*TASK TO CARRY OUT*
Go through the entries below. Copy each line in which "agent" appears.

** Opening SUPPLIED DATA block **

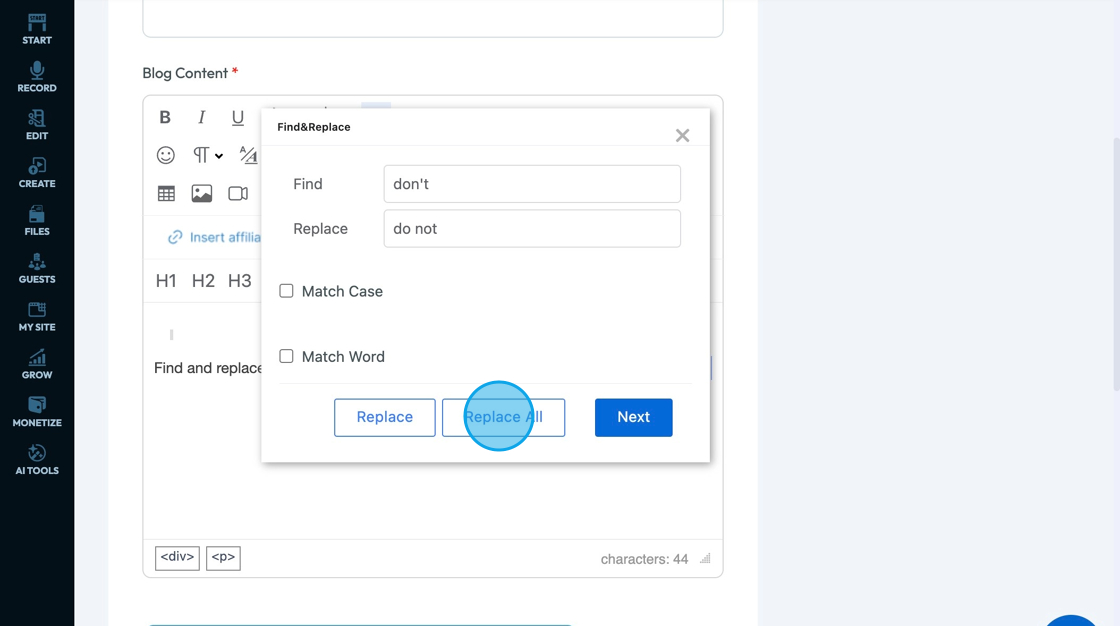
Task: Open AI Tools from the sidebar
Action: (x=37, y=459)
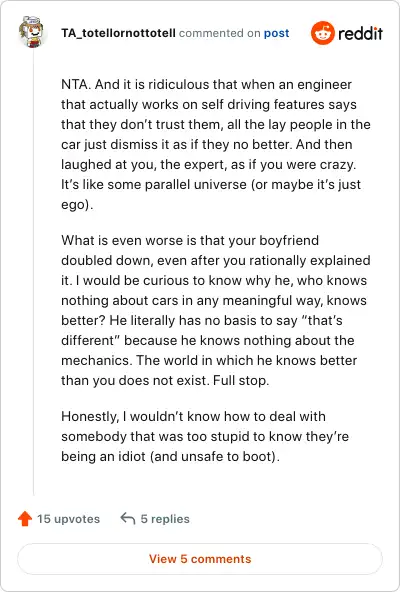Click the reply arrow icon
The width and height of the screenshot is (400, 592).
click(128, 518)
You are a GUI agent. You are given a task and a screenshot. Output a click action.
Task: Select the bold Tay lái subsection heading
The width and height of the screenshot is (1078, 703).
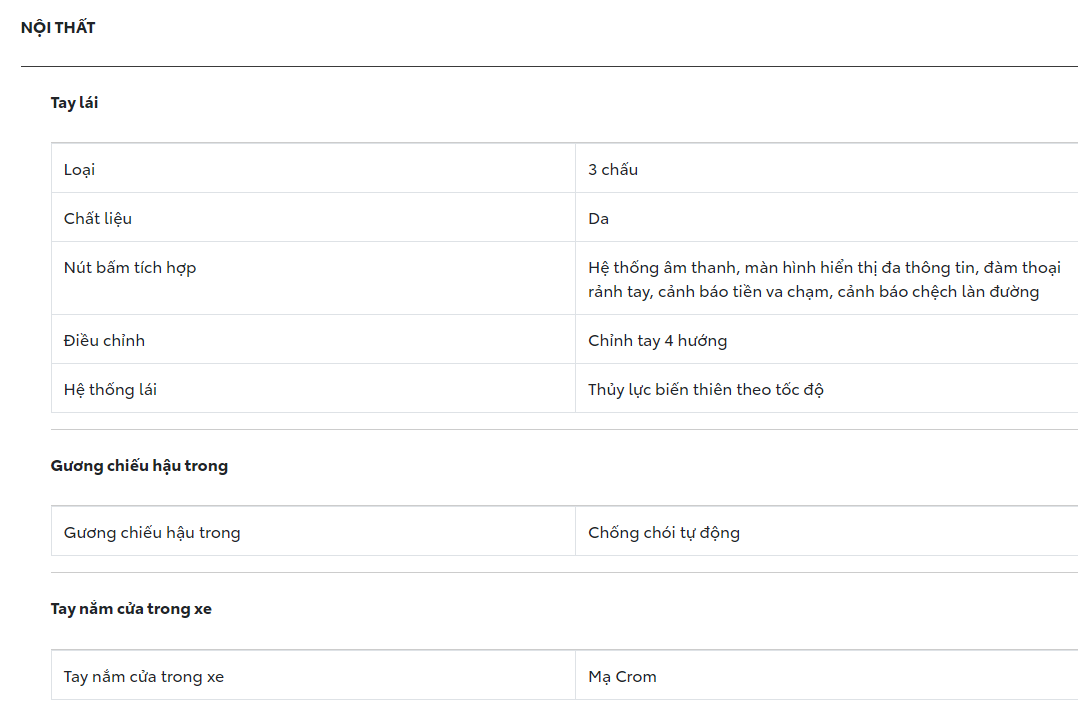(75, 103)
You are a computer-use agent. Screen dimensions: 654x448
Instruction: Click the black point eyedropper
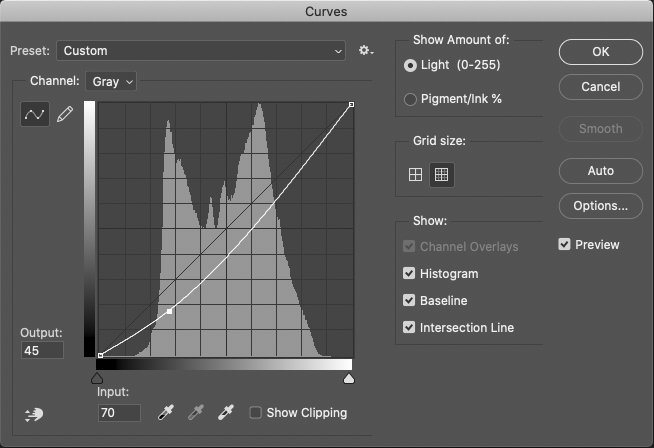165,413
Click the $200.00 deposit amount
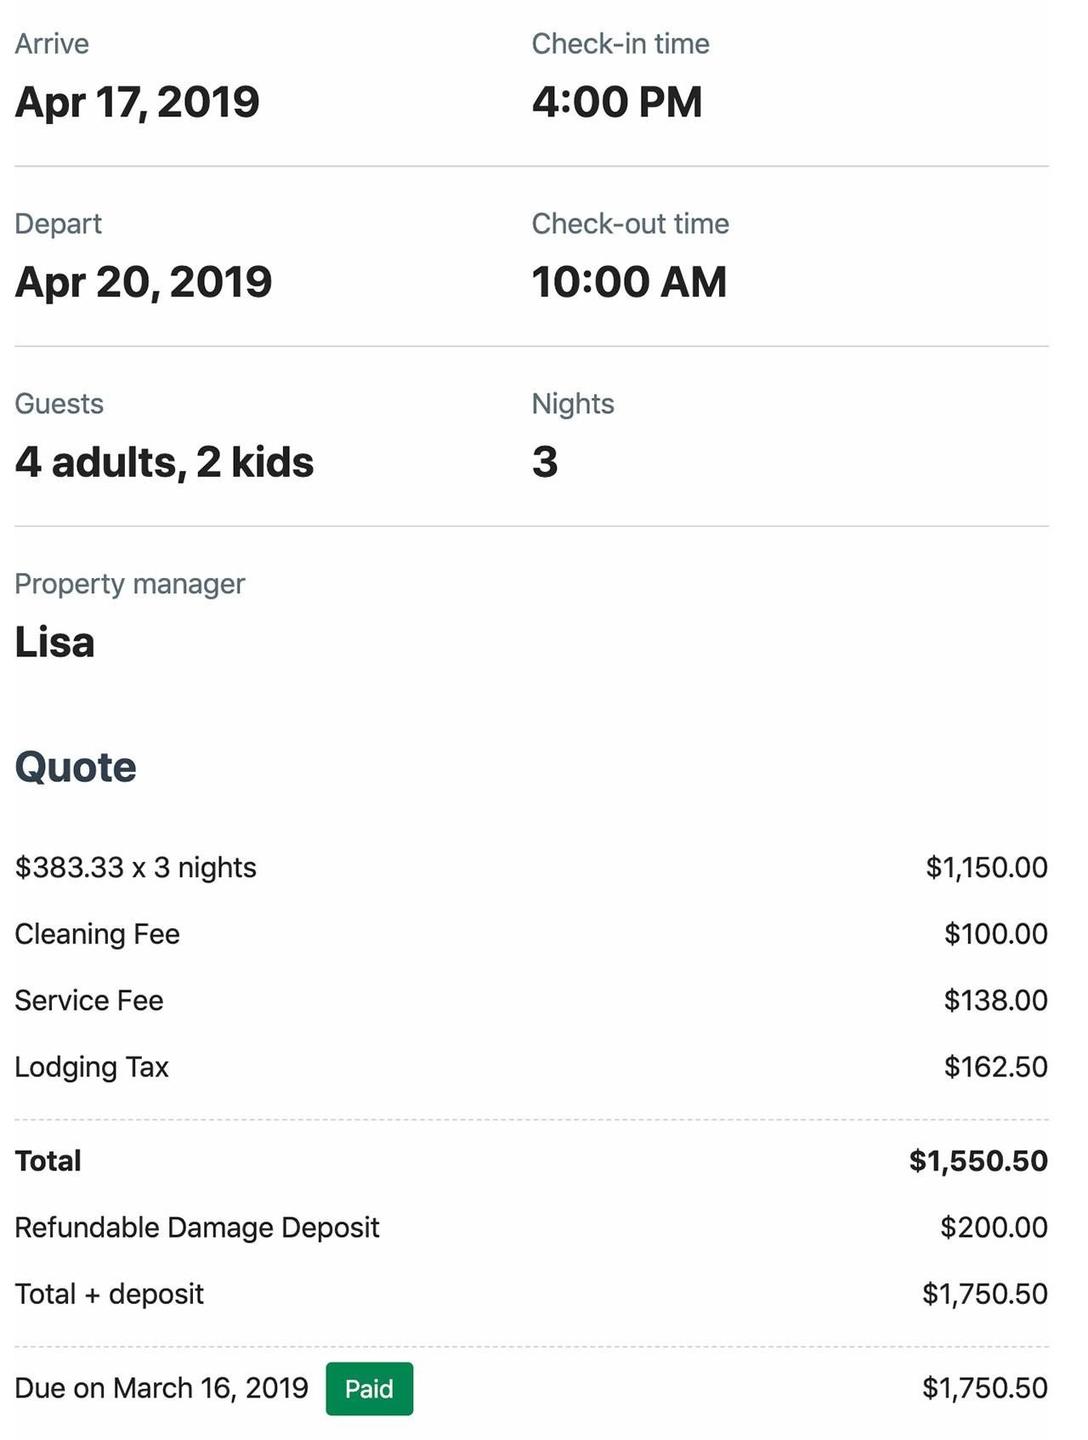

** Closing SUPPLIED DATA block **

*WORKED SOLUTION*
You are a GUI agent. You are given a task and a screenshot. Output a click action.
You are a computer-use agent. Screen dimensions: 654x448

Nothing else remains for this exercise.